_OBJECTIVE:_ Swap "How do I perform" for "How can I do" throughout the listing below and reproduce it with all other text unchanged, omitting the pictures.

----- RECORDS SHOWN -----

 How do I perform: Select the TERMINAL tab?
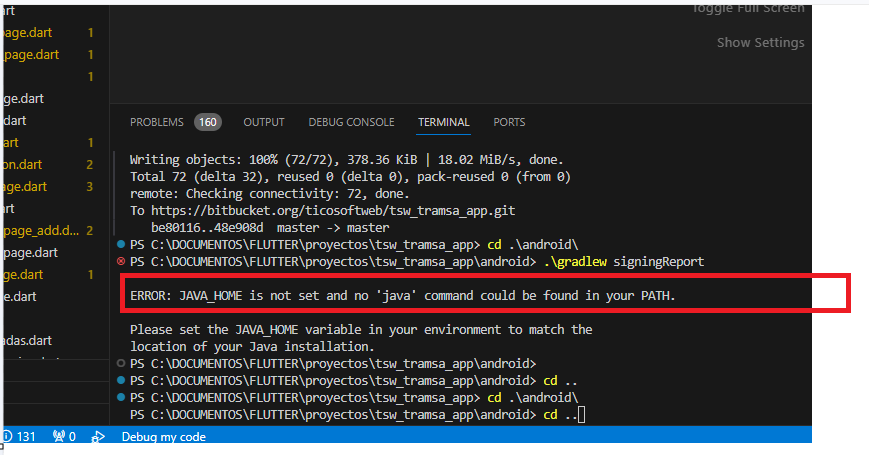443,122
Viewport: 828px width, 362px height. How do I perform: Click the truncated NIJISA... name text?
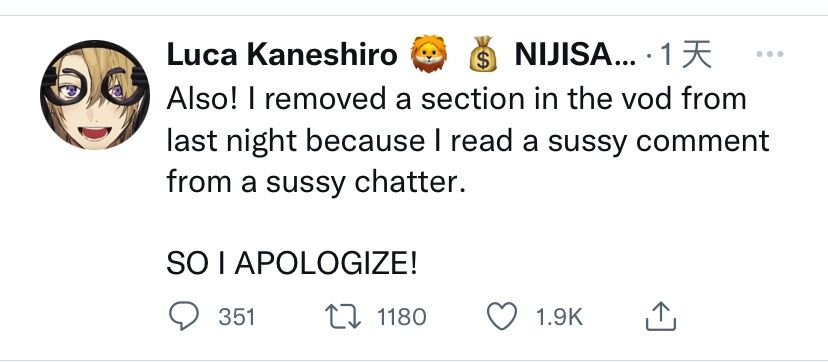click(576, 54)
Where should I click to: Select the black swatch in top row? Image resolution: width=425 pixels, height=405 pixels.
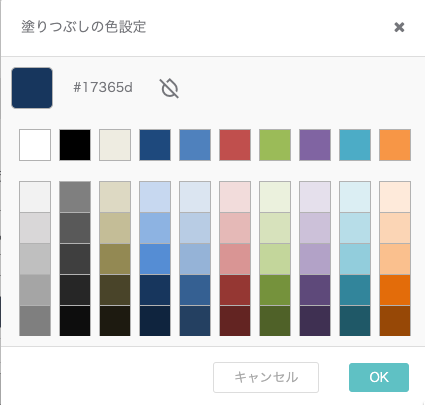click(75, 145)
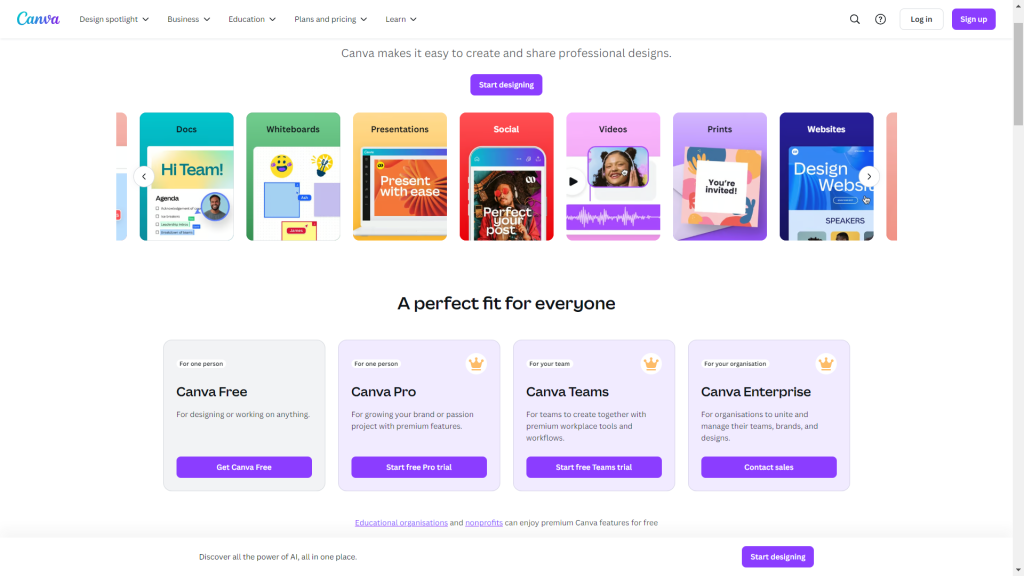Screen dimensions: 1024x576
Task: Expand the Business menu
Action: [188, 19]
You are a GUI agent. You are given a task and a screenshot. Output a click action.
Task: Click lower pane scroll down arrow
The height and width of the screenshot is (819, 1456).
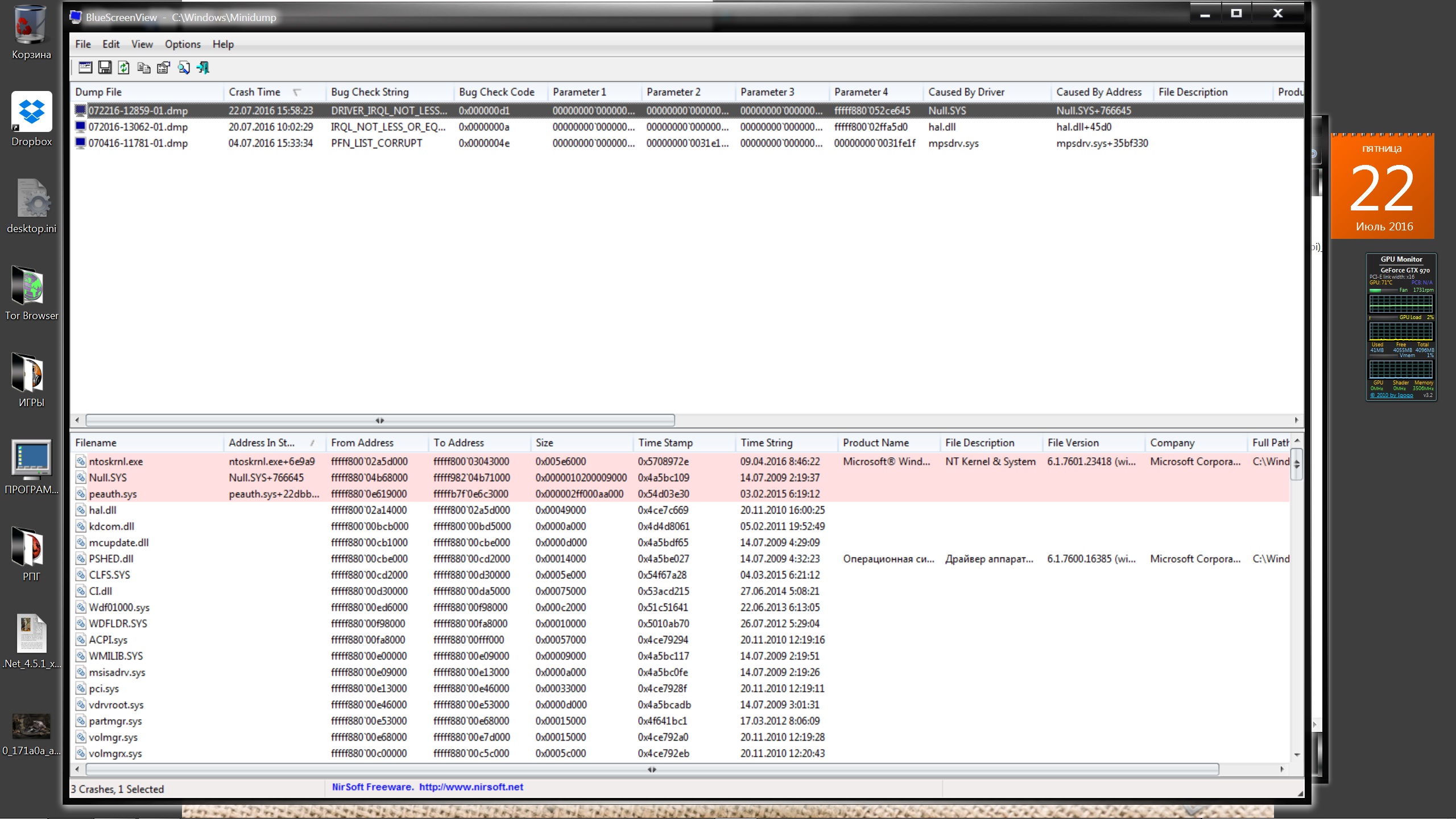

-----

_EXERCISE SOLUTION:_
 How can I do: Select the TERMINAL tab?
443,122
Viewport: 828px width, 362px height. How can I do: Click the truncated NIJISA... name text?
click(576, 54)
Where should I click to: Select the black swatch in top row? Image resolution: width=425 pixels, height=405 pixels.
click(75, 145)
Screen dimensions: 1024x576
Task: Expand the Business menu
Action: [188, 19]
You are a GUI agent. You are given a task and a screenshot. Output a click action.
Task: Click lower pane scroll down arrow
The height and width of the screenshot is (819, 1456).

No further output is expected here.